» **Problem to solve**: Every line of the material below in which "label" shows up is to be located and copied.

━━━ Supplied data

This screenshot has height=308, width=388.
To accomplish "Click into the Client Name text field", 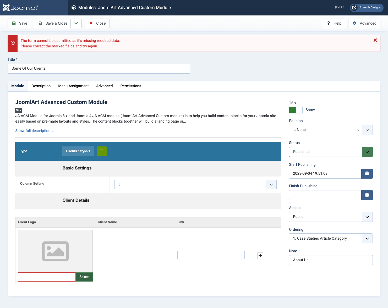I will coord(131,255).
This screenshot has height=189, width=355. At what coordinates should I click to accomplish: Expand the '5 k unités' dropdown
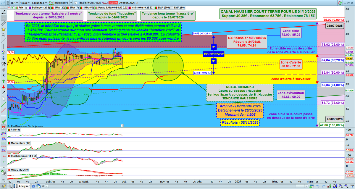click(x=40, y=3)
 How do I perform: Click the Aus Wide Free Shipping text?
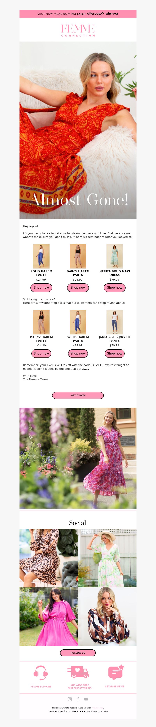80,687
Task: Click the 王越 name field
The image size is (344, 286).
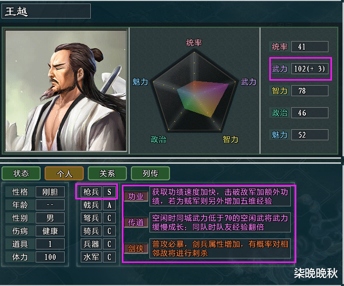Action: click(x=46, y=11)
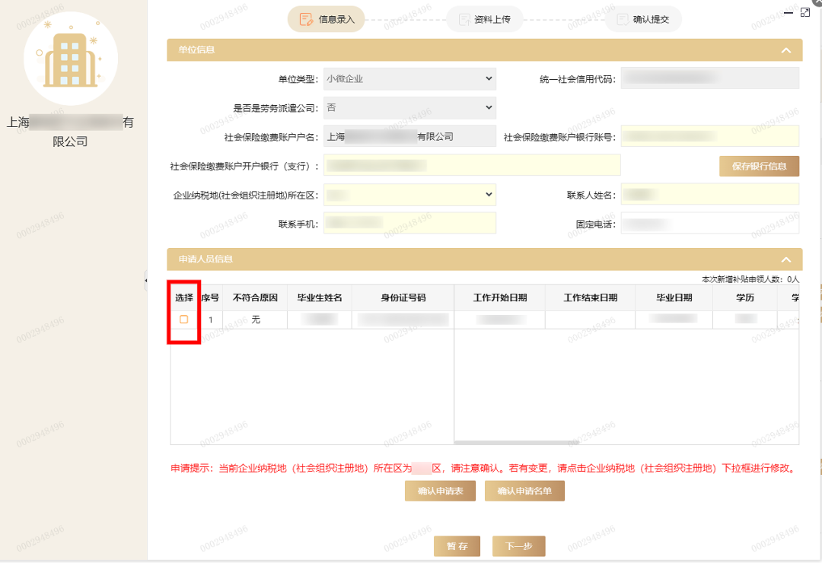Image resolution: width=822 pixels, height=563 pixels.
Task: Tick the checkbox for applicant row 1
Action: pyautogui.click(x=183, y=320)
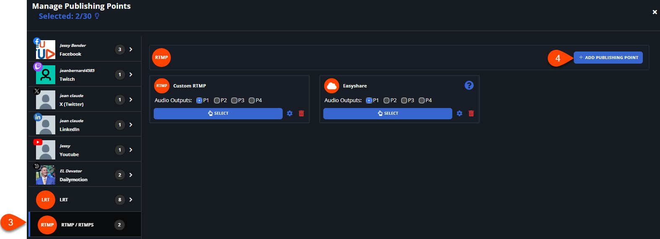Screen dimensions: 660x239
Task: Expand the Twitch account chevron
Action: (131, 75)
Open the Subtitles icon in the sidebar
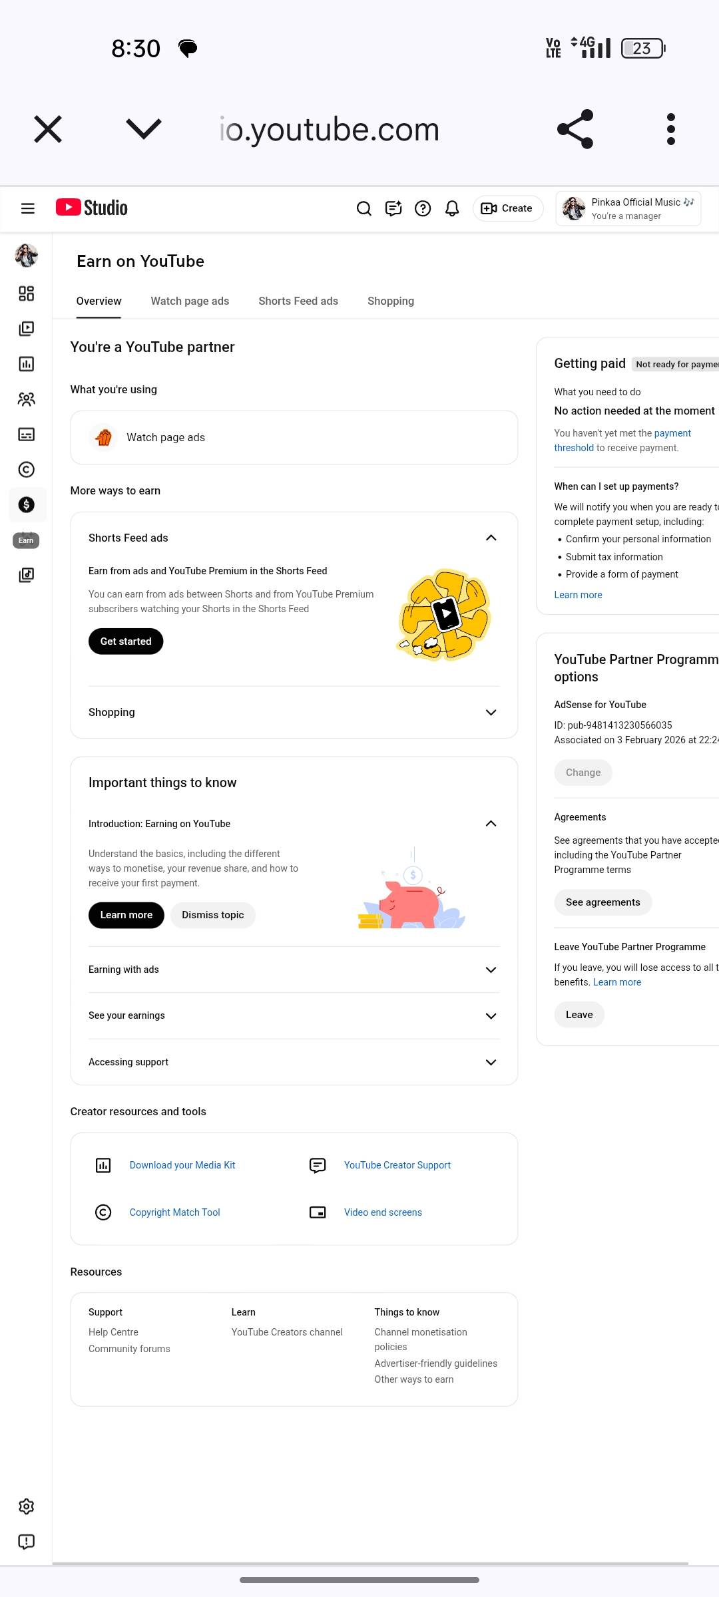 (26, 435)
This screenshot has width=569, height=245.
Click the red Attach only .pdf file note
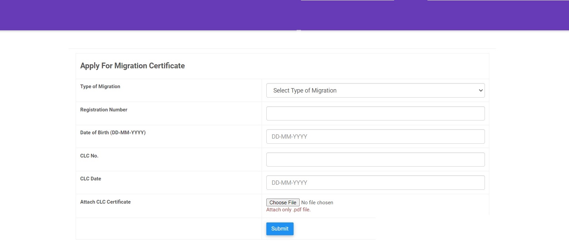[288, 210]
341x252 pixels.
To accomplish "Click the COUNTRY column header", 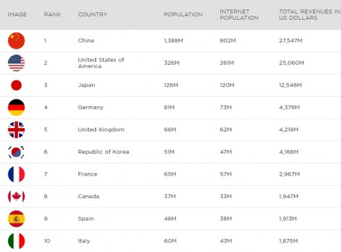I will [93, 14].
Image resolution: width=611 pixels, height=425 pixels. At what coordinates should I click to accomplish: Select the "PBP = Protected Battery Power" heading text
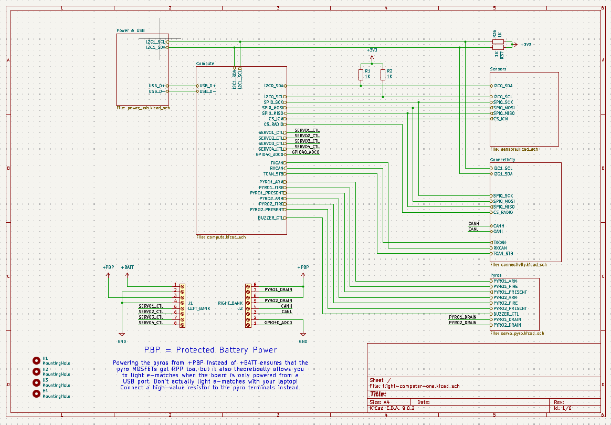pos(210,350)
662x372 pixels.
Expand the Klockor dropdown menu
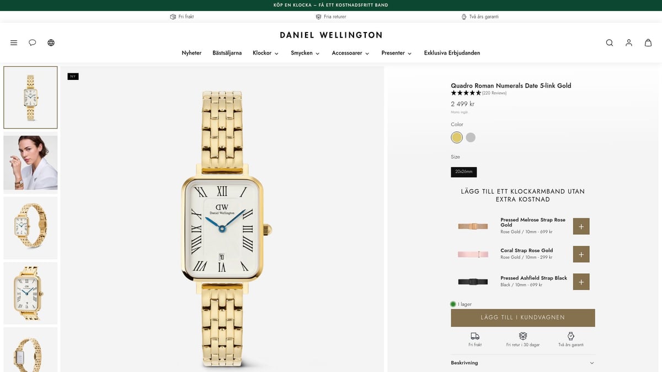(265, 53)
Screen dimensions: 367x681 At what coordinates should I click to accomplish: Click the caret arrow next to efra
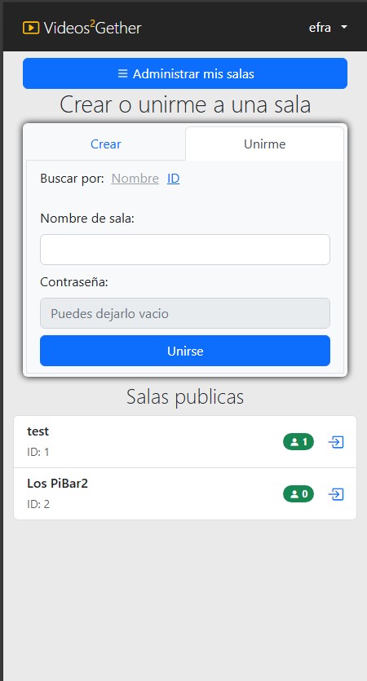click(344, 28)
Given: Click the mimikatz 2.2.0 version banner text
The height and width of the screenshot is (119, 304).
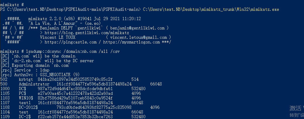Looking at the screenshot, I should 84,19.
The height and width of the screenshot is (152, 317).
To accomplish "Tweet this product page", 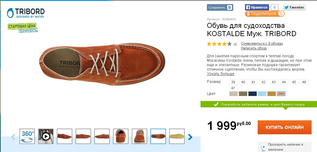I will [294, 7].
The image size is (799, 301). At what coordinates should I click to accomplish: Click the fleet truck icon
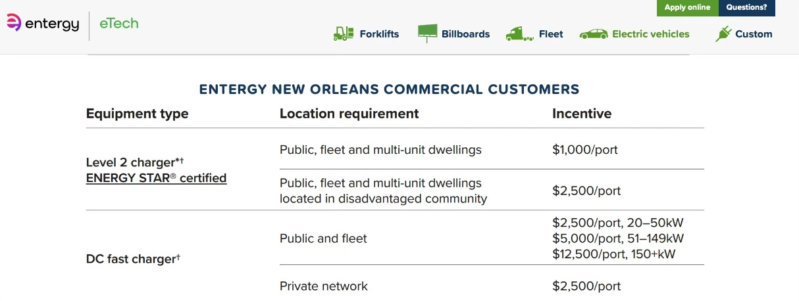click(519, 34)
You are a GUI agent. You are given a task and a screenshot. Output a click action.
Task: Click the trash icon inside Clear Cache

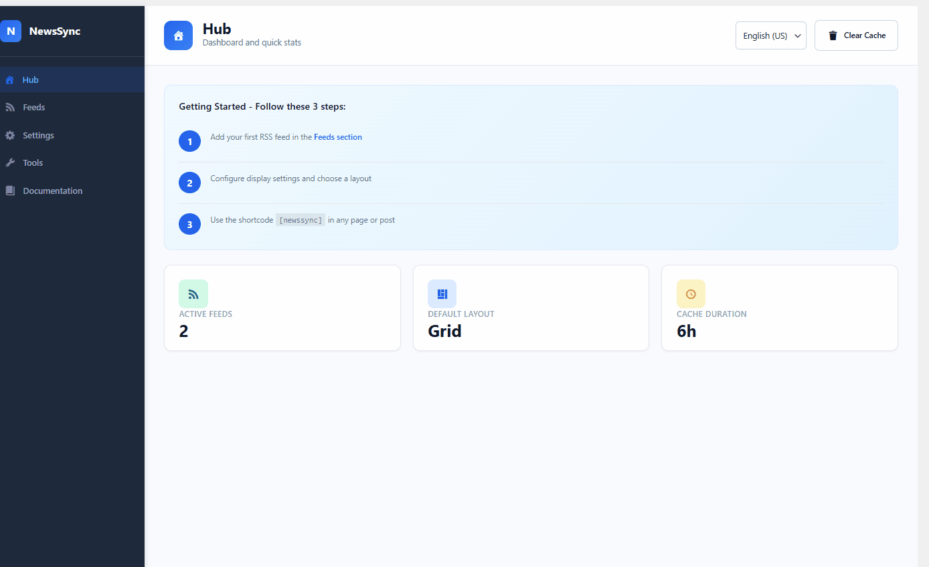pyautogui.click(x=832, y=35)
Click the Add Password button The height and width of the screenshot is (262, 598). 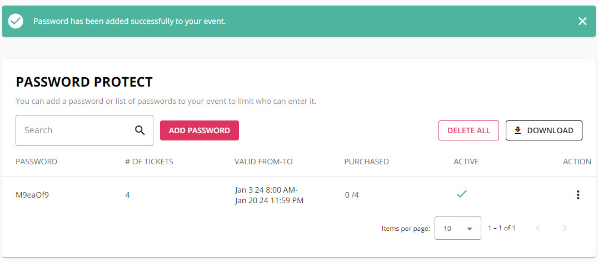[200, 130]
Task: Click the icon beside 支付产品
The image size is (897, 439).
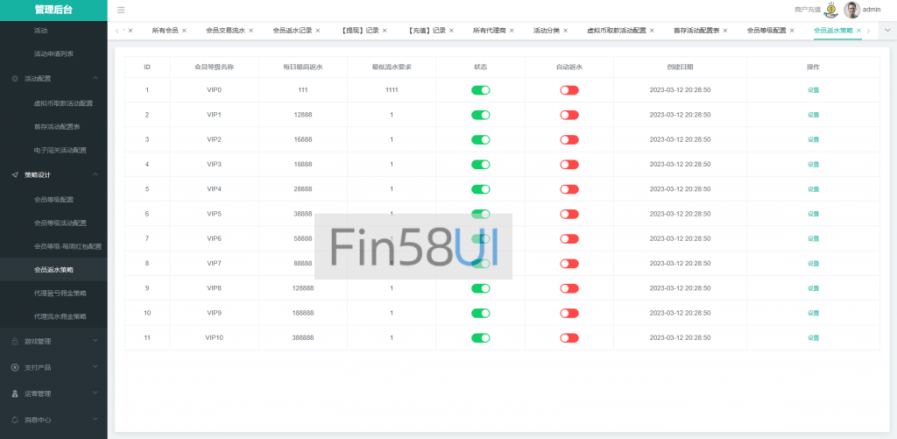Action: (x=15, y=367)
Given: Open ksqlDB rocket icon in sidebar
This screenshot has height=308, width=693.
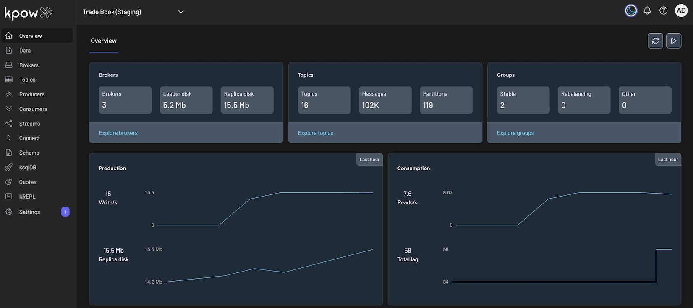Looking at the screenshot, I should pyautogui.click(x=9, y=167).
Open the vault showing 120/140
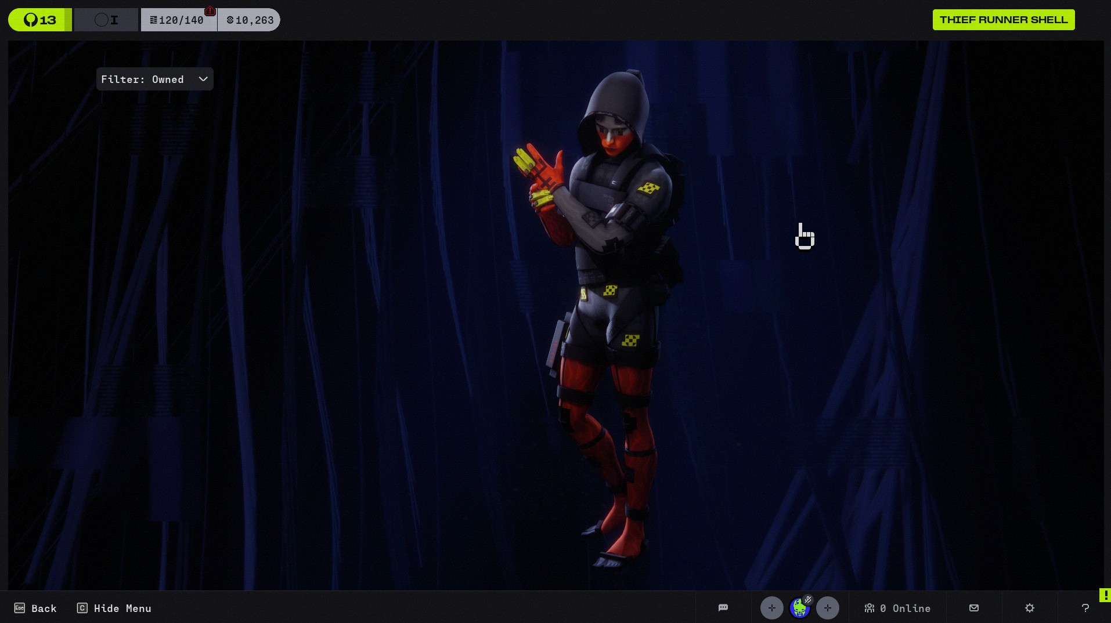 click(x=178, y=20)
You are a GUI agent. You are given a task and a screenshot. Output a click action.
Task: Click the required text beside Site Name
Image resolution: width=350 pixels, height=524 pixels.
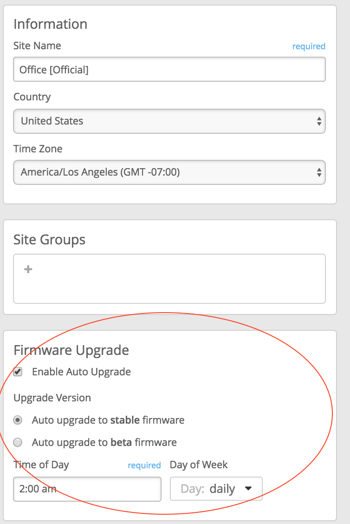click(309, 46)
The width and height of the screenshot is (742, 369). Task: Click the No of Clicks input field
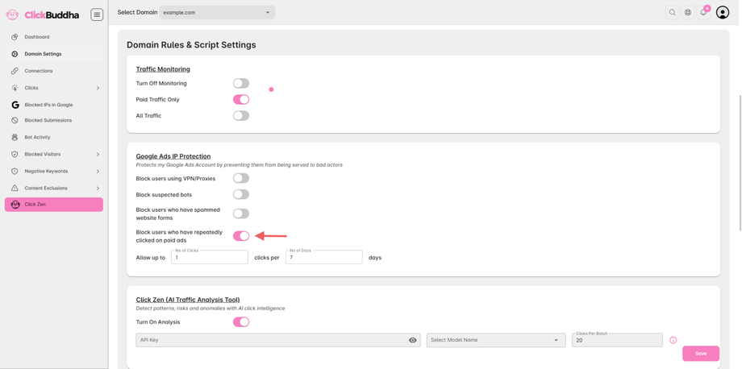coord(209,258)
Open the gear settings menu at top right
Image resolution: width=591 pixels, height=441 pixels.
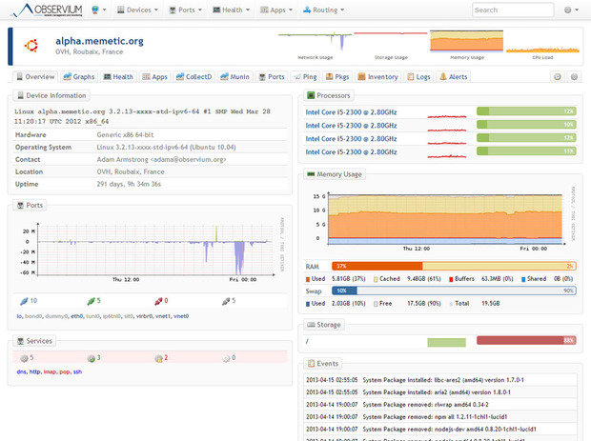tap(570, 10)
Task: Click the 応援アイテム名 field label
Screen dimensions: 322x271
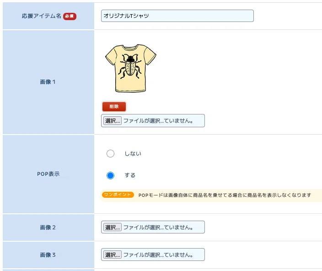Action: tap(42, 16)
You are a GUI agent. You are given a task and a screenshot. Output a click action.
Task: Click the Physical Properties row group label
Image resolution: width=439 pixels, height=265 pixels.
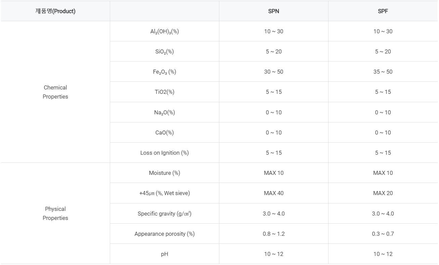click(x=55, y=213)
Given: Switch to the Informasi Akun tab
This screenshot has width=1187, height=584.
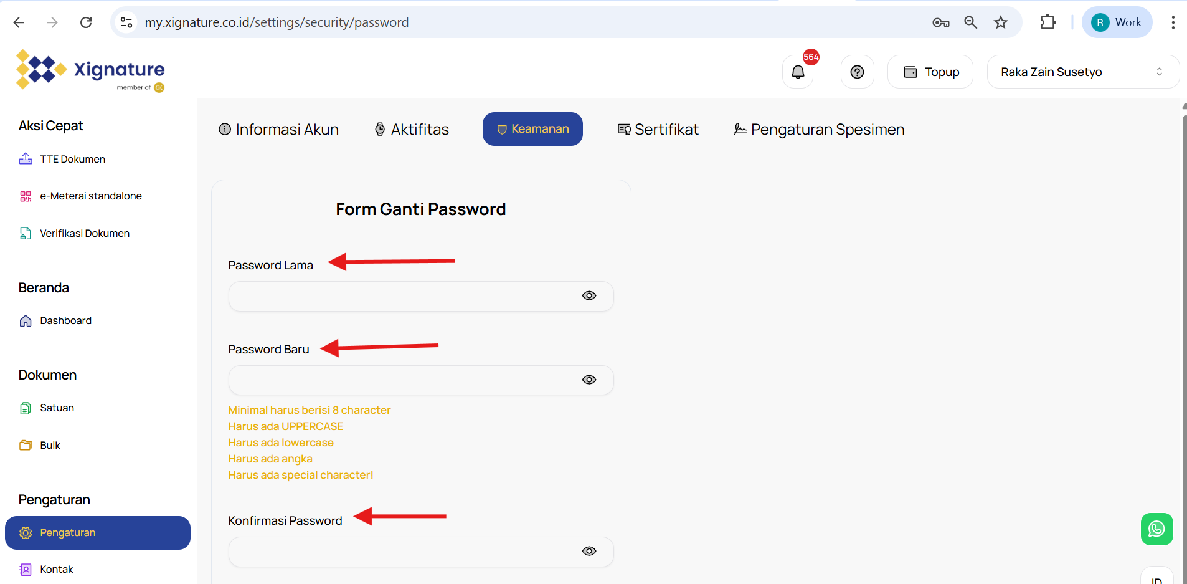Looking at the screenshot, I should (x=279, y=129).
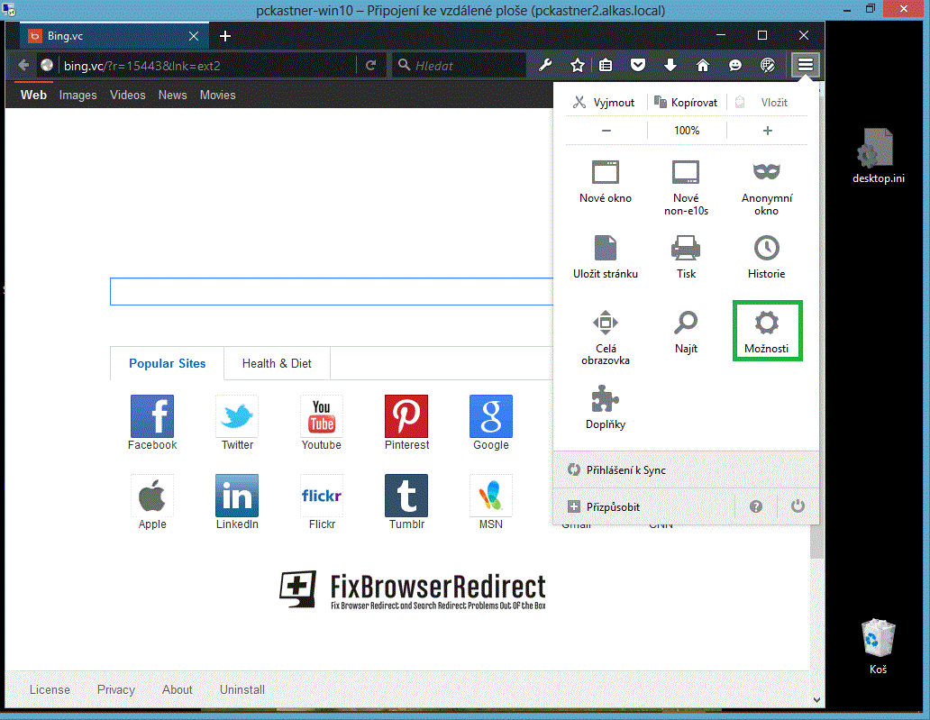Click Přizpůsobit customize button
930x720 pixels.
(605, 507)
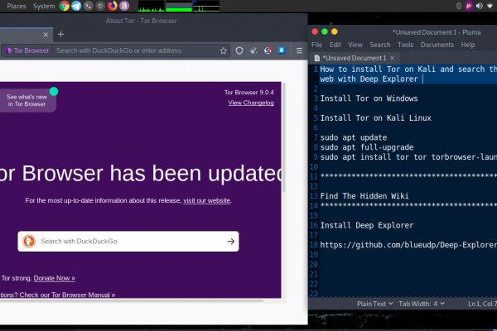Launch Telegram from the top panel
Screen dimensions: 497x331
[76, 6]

━━━━━━

» **Answer space**:
Task: Click the 応援アイテム名 field label
Task: Click the Physical Properties row group label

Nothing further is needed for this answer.